Systematics, distribution, and community structure of harpacticoid communities of seamounts
Seamounts are submarine elevations of mainly volcanic origin. They raise from the deep sea, reaching at least 1,000m height without surpassing the water surface. More than 100,000 seamounts are registered worldwide, most of them in the Pacific.
Seamounts may support the dispersal of marine benthic organisms in a considerably way, particularly of organisms inhabiting shallow-water areas (shelves and shallow seas) and lacking planktonic life stages. For such organisms, the deep sea forms a barrier which is hardly to overcome. Seamounts may act as “stepping stones” and facilitate geographic distribution and colonization of distant shallow-water regions.
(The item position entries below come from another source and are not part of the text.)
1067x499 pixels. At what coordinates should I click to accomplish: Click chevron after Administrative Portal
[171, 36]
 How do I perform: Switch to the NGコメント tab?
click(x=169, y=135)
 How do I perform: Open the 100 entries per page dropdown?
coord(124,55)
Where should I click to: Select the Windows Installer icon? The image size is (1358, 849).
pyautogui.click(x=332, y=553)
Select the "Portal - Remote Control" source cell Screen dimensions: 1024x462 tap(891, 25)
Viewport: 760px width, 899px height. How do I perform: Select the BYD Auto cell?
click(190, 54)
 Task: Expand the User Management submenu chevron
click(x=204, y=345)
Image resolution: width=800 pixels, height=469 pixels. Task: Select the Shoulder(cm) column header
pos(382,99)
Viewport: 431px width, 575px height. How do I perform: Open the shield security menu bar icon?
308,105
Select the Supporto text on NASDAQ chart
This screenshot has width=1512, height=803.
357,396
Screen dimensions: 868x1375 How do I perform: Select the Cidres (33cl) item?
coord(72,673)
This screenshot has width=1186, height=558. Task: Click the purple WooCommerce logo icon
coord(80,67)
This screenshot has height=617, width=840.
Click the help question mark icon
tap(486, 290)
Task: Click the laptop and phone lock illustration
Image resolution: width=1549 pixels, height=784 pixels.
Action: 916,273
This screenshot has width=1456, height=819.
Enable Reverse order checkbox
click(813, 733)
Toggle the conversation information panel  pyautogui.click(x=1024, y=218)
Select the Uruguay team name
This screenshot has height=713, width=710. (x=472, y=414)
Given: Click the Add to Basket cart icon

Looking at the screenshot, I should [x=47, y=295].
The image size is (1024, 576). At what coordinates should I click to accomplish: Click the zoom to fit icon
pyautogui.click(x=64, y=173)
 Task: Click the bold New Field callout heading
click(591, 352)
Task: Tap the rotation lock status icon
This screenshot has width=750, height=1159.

On the other hand, due to particular hydrological and topographical conditions, seamounts may act as “traps” (“trapping stones”) for those animals living on their tops. Migration of benthic organisms to and from their summit may be impossible for thousands and even millions of years. Such conditions may support the evolution of distinct and unique communities, which may be characterized by high amounts of endemic species.
My investigations deal with questions as to the origin of harpacticoid faunas of seamount summits. Are the species already known? Did they immigrate from the deep sea or from adjacent geographical regions, or did they evolve on the summits themselves, having descended from ancestors which immigrated already millions of years before? Is there still existing a geographical and/or bathymetrical exchange of Harpacticoida, or must the summit associations be considered as unique? In this context, unknown species are described, and chorological, faunistic, and systematic comparisons are done.